Task to complete
Type out all the records once more, exactly.

Supplied material
—————
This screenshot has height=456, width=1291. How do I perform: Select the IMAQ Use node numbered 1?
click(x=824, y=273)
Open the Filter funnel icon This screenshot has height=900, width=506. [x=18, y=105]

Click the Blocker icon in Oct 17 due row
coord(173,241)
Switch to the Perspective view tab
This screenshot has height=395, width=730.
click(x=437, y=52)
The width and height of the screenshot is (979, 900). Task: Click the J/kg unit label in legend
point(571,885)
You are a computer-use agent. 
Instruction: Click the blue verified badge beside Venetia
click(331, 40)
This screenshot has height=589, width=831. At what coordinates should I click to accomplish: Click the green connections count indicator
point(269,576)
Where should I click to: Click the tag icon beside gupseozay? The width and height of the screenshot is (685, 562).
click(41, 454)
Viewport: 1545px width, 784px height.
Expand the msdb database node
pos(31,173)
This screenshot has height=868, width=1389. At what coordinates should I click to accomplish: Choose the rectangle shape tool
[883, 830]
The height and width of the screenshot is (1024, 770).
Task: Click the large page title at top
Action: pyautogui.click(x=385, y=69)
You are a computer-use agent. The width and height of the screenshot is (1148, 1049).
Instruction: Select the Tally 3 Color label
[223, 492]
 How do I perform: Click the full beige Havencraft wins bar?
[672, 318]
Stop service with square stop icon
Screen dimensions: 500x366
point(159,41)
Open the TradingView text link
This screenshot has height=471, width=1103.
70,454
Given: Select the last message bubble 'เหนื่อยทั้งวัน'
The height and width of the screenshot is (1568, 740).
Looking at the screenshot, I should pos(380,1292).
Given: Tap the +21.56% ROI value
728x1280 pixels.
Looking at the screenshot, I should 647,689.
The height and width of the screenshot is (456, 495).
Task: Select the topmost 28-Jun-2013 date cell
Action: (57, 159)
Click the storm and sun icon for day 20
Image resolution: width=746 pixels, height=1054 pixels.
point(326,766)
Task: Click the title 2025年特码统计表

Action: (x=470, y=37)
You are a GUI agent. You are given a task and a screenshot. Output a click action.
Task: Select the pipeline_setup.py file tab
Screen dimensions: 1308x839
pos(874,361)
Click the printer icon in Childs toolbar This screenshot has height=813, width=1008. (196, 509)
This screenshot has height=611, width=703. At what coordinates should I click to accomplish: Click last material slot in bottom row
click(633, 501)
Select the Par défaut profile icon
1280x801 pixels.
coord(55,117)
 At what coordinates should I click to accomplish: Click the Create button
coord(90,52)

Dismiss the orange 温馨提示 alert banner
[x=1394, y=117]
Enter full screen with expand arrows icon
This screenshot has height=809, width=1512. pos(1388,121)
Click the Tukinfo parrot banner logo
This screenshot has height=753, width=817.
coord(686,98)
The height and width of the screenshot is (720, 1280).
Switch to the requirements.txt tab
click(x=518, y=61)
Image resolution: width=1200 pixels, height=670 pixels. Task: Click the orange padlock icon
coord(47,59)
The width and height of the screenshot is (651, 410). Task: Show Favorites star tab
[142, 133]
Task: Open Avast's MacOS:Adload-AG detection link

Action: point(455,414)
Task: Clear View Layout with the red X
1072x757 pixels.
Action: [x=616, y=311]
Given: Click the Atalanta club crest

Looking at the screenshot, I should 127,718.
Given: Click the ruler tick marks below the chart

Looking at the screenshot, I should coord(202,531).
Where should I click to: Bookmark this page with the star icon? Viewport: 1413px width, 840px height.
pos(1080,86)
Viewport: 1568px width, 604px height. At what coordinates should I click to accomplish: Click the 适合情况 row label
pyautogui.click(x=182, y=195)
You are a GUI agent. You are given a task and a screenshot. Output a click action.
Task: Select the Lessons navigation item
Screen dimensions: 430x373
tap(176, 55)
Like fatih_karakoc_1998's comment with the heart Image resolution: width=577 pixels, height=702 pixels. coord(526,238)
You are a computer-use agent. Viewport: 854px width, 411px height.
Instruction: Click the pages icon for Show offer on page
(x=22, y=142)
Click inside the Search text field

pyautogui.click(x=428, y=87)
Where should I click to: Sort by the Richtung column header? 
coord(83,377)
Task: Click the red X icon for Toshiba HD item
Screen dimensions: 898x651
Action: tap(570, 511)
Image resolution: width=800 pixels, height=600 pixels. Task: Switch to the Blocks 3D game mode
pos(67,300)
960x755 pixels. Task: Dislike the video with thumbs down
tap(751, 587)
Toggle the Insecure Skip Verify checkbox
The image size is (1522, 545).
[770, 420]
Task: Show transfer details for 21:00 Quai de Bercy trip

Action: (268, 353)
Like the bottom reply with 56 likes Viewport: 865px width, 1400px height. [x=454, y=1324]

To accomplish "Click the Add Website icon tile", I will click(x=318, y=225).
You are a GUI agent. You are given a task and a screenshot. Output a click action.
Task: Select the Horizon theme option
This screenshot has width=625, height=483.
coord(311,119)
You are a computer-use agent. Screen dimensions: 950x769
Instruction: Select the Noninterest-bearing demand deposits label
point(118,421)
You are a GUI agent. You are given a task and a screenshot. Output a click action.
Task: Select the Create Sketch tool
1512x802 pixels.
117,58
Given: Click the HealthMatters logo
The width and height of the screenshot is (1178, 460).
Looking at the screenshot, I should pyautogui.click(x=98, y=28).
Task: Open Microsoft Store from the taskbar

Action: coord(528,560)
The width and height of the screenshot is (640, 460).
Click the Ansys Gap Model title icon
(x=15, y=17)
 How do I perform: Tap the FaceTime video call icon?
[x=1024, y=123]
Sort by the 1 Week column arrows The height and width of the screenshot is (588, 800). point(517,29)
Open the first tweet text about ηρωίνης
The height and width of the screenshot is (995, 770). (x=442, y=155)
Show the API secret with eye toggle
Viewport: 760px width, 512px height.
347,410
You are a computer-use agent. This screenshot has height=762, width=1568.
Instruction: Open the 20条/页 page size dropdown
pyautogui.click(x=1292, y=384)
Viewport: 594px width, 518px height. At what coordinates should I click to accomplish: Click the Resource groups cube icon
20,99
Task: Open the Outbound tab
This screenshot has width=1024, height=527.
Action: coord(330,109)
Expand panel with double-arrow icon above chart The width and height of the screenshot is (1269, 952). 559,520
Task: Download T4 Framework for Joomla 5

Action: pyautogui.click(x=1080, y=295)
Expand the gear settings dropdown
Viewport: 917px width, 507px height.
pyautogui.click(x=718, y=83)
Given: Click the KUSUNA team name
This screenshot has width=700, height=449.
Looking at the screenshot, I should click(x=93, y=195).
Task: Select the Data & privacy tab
—————
Task result
This screenshot has height=456, width=1291. How do I perform: Select the IMAQ Use node numbered 1?
click(x=824, y=273)
Open the Filter funnel icon This screenshot has height=900, width=506. [x=18, y=105]

Click the Blocker icon in Oct 17 due row
coord(173,241)
Switch to the Perspective view tab
This screenshot has height=395, width=730.
click(x=437, y=52)
The width and height of the screenshot is (979, 900). Task: Click the J/kg unit label in legend
point(571,885)
You are a computer-use agent. 
Instruction: Click the blue verified badge beside Venetia
click(331, 40)
This screenshot has height=589, width=831. At what coordinates should I click to accomplish: Click the green connections count indicator
point(269,576)
Where should I click to: Click the tag icon beside gupseozay? The width and height of the screenshot is (685, 562).
click(41, 454)
Viewport: 1545px width, 784px height.
Expand the msdb database node
pos(31,173)
This screenshot has height=868, width=1389. At what coordinates should I click to accomplish: Choose the rectangle shape tool
[883, 830]
The height and width of the screenshot is (1024, 770).
Task: Click the large page title at top
Action: pyautogui.click(x=385, y=69)
You are a computer-use agent. The width and height of the screenshot is (1148, 1049).
Instruction: Select the Tally 3 Color label
[223, 492]
 How do I perform: Click the full beige Havencraft wins bar?
[672, 318]
Stop service with square stop icon
Screen dimensions: 500x366
point(159,41)
Open the TradingView text link
This screenshot has height=471, width=1103.
70,454
Given: Select the last message bubble 'เหนื่อยทั้งวัน'
The height and width of the screenshot is (1568, 740).
Looking at the screenshot, I should pos(380,1292).
Given: Tap the +21.56% ROI value
728x1280 pixels.
Looking at the screenshot, I should 647,689.
The height and width of the screenshot is (456, 495).
Task: Select the topmost 28-Jun-2013 date cell
Action: (57, 159)
Click the storm and sun icon for day 20
Image resolution: width=746 pixels, height=1054 pixels.
point(326,766)
Task: Click the title 2025年特码统计表

Action: (x=470, y=37)
You are a GUI agent. You are given a task and a screenshot. Output a click action.
Task: Select the pipeline_setup.py file tab
Screen dimensions: 1308x839
pos(874,361)
Click the printer icon in Childs toolbar This screenshot has height=813, width=1008. (196, 509)
This screenshot has height=611, width=703. At what coordinates should I click to accomplish: Click last material slot in bottom row
click(633, 501)
Select the Par défaut profile icon
1280x801 pixels.
coord(55,117)
 At what coordinates should I click to accomplish: Click the Create button
coord(90,52)

Dismiss the orange 温馨提示 alert banner
[x=1394, y=117]
Enter full screen with expand arrows icon
This screenshot has height=809, width=1512. pos(1388,121)
Click the Tukinfo parrot banner logo
This screenshot has height=753, width=817.
coord(686,98)
The height and width of the screenshot is (720, 1280).
Switch to the requirements.txt tab
click(x=518, y=61)
Image resolution: width=1200 pixels, height=670 pixels. Task: Click the orange padlock icon
coord(47,59)
The width and height of the screenshot is (651, 410). Task: Show Favorites star tab
[142, 133]
Task: Open Avast's MacOS:Adload-AG detection link

Action: point(455,414)
Task: Clear View Layout with the red X
1072x757 pixels.
Action: [x=616, y=311]
Given: Click the Atalanta club crest

Looking at the screenshot, I should 127,718.
Given: Click the ruler tick marks below the chart

Looking at the screenshot, I should coord(202,531).
Where should I click to: Bookmark this page with the star icon? Viewport: 1413px width, 840px height.
pos(1080,86)
Viewport: 1568px width, 604px height. At what coordinates should I click to accomplish: Click the 适合情况 row label
pyautogui.click(x=182, y=195)
You are a GUI agent. You are given a task and a screenshot. Output a click action.
Task: Select the Lessons navigation item
Screen dimensions: 430x373
tap(176, 55)
Like fatih_karakoc_1998's comment with the heart Image resolution: width=577 pixels, height=702 pixels. coord(526,238)
You are a computer-use agent. Viewport: 854px width, 411px height.
Instruction: Click the pages icon for Show offer on page
(x=22, y=142)
Click inside the Search text field

pyautogui.click(x=428, y=87)
Where should I click to: Sort by the Richtung column header? 
coord(83,377)
Task: Click the red X icon for Toshiba HD item
Screen dimensions: 898x651
Action: tap(570, 511)
Image resolution: width=800 pixels, height=600 pixels. Task: Switch to the Blocks 3D game mode
pos(67,300)
960x755 pixels. Task: Dislike the video with thumbs down
tap(751, 587)
Toggle the Insecure Skip Verify checkbox
The image size is (1522, 545).
[770, 420]
Task: Show transfer details for 21:00 Quai de Bercy trip

Action: (268, 353)
Like the bottom reply with 56 likes Viewport: 865px width, 1400px height. [x=454, y=1324]

To accomplish "Click the Add Website icon tile", I will click(x=318, y=225).
You are a GUI agent. You are given a task and a screenshot. Output a click action.
Task: Select the Horizon theme option
This screenshot has width=625, height=483.
coord(311,119)
You are a computer-use agent. Screen dimensions: 950x769
Instruction: Select the Noninterest-bearing demand deposits label
point(118,421)
You are a GUI agent. You are given a task and a screenshot. Output a click action.
Task: Select the Create Sketch tool
1512x802 pixels.
117,58
Given: Click the HealthMatters logo
The width and height of the screenshot is (1178, 460).
Looking at the screenshot, I should pyautogui.click(x=98, y=28).
Task: Open Microsoft Store from the taskbar

Action: coord(528,560)
The width and height of the screenshot is (640, 460).
Click the Ansys Gap Model title icon
(x=15, y=17)
 How do I perform: Tap the FaceTime video call icon?
[x=1024, y=123]
Sort by the 1 Week column arrows The height and width of the screenshot is (588, 800). point(517,29)
Open the first tweet text about ηρωίνης
The height and width of the screenshot is (995, 770). (x=442, y=155)
Show the API secret with eye toggle
Viewport: 760px width, 512px height.
347,410
You are a computer-use agent. This screenshot has height=762, width=1568.
Instruction: Open the 20条/页 page size dropdown
pyautogui.click(x=1292, y=384)
Viewport: 594px width, 518px height. At what coordinates should I click to accomplish: Click the Resource groups cube icon
20,99
Task: Open the Outbound tab
This screenshot has width=1024, height=527.
Action: coord(330,109)
Expand panel with double-arrow icon above chart The width and height of the screenshot is (1269, 952). 559,520
Task: Download T4 Framework for Joomla 5

Action: pyautogui.click(x=1080, y=295)
Expand the gear settings dropdown
Viewport: 917px width, 507px height.
pyautogui.click(x=718, y=83)
Given: Click the KUSUNA team name
This screenshot has width=700, height=449.
Looking at the screenshot, I should click(x=93, y=195).
Task: Select the Data & privacy tab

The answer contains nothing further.